- Exercise
Can you write out, word for word, the lines in the items below, starting at the line that contains "Image resolution: width=964" and ending at the line that contains "coordinates (56, 392).", with both of those lines included?

(Collected data entries)
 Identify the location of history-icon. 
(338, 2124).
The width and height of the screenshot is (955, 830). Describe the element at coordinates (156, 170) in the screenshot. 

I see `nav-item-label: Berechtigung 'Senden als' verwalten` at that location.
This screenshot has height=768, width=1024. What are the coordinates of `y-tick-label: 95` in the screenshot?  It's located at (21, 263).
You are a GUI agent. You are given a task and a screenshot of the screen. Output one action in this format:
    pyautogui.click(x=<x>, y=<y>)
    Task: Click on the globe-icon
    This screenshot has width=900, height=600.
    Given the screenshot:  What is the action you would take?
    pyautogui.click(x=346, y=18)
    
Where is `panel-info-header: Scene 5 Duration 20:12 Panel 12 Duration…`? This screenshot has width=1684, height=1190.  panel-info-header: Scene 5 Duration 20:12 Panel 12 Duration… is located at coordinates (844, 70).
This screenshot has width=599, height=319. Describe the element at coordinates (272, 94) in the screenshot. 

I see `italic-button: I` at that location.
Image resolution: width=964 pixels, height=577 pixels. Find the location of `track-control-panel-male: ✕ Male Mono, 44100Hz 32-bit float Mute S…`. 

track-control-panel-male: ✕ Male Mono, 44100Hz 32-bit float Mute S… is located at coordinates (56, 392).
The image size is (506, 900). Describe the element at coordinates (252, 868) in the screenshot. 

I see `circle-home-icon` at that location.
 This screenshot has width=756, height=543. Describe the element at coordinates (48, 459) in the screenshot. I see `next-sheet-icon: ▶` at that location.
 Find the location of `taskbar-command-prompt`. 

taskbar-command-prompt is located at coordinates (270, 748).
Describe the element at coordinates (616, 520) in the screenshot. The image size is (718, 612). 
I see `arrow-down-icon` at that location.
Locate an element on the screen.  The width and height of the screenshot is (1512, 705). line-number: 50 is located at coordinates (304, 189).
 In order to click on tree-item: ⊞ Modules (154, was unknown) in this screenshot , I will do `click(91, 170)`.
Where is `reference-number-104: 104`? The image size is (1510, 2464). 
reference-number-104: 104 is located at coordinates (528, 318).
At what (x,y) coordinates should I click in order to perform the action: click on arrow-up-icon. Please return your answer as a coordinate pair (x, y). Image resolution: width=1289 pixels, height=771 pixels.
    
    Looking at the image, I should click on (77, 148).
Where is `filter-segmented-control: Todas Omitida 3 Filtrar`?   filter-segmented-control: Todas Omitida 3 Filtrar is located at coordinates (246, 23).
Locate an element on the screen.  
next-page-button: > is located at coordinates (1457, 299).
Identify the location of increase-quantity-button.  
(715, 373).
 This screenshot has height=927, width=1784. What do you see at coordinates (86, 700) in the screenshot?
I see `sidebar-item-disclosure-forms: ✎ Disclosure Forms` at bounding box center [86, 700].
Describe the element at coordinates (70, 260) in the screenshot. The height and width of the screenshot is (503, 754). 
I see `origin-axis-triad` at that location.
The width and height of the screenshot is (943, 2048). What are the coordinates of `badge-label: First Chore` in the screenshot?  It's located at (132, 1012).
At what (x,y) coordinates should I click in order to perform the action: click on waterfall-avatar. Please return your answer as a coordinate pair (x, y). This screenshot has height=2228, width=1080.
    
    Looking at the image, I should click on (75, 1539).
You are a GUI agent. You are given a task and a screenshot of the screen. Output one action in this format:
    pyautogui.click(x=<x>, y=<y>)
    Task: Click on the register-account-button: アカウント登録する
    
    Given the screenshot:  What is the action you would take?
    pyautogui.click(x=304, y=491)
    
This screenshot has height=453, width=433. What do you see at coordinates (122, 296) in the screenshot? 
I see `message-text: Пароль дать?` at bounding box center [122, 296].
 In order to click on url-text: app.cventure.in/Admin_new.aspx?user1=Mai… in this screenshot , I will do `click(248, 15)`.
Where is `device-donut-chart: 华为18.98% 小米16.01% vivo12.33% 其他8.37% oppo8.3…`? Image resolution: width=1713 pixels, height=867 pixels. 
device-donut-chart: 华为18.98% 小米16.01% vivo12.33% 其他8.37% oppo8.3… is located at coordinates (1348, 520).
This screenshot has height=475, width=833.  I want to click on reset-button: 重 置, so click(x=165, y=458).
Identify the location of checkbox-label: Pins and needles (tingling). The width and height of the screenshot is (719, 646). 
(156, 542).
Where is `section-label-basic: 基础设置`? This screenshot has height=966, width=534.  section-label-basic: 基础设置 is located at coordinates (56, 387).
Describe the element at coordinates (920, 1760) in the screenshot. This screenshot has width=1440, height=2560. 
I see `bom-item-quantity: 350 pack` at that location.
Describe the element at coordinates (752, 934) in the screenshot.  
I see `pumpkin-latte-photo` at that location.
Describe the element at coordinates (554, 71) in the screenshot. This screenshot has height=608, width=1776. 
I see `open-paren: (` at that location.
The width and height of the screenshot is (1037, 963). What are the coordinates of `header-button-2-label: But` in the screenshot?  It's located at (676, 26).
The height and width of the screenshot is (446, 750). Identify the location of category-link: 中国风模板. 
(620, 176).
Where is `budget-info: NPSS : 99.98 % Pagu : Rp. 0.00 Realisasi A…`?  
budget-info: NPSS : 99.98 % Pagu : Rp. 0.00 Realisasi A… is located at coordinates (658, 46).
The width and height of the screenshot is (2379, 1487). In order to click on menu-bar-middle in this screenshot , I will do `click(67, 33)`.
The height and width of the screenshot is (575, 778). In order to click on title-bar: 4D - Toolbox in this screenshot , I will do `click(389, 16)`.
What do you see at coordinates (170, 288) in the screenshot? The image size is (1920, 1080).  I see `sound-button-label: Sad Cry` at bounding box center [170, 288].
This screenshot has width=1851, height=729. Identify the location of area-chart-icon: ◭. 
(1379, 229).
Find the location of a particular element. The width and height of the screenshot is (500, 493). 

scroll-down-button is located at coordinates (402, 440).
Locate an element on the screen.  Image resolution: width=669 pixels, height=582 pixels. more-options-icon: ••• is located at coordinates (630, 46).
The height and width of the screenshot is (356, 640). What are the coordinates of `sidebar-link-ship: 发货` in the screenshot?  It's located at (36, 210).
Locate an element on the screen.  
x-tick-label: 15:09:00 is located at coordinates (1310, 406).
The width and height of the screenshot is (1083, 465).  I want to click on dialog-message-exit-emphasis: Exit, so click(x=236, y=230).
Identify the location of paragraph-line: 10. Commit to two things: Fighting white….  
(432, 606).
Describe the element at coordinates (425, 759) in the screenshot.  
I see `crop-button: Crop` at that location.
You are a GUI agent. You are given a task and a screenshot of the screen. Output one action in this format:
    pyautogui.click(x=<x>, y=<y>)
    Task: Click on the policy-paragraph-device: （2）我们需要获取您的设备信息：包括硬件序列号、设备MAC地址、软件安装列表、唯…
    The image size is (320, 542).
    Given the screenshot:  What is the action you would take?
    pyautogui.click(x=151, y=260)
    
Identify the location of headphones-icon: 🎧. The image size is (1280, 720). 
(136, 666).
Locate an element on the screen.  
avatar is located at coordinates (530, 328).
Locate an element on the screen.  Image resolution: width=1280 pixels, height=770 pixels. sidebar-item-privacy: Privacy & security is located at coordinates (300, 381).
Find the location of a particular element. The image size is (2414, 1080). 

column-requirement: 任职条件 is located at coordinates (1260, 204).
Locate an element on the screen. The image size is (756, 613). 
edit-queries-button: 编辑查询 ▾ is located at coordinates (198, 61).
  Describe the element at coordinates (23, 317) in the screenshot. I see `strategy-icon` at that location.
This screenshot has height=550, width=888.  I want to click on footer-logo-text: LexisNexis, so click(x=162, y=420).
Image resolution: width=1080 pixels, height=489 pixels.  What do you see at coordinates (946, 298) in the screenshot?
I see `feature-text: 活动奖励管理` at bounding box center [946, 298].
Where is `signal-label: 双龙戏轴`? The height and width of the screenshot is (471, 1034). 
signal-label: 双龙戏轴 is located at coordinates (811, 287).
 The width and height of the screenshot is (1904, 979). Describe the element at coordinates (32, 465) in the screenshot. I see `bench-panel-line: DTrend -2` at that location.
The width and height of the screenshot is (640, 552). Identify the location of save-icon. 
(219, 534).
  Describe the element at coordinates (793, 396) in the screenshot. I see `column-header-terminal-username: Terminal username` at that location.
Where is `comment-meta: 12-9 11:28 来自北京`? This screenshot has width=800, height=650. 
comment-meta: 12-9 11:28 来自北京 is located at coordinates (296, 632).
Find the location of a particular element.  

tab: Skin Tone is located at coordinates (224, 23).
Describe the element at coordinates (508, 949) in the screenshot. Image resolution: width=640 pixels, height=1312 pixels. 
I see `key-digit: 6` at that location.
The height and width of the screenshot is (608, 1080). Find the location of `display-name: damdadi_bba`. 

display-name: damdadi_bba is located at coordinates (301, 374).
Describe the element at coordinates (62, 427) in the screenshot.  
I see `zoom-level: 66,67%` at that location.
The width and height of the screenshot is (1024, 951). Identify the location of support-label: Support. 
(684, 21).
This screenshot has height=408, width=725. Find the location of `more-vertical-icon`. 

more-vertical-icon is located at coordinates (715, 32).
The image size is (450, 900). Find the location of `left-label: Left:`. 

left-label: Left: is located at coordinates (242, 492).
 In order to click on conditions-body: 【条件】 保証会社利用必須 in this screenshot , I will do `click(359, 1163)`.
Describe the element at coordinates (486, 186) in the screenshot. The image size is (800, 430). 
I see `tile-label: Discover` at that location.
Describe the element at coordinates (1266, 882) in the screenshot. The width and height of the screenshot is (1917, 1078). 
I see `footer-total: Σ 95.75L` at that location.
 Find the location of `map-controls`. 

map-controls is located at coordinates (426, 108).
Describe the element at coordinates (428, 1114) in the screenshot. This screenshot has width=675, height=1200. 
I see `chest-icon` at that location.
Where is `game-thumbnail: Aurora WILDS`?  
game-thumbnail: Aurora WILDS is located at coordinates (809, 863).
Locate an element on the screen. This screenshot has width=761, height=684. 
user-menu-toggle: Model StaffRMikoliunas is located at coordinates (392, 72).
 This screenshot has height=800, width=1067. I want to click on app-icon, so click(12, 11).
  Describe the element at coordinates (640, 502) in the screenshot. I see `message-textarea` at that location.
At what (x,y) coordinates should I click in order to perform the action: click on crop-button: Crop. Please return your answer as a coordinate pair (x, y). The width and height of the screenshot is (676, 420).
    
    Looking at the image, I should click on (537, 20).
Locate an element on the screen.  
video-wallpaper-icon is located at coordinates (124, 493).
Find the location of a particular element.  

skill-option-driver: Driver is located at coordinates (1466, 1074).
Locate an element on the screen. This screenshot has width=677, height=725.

- Exercise answer
Image resolution: width=964 pixels, height=577 pixels. Find the location of `track-control-panel-male: ✕ Male Mono, 44100Hz 32-bit float Mute S…`. 

track-control-panel-male: ✕ Male Mono, 44100Hz 32-bit float Mute S… is located at coordinates (56, 392).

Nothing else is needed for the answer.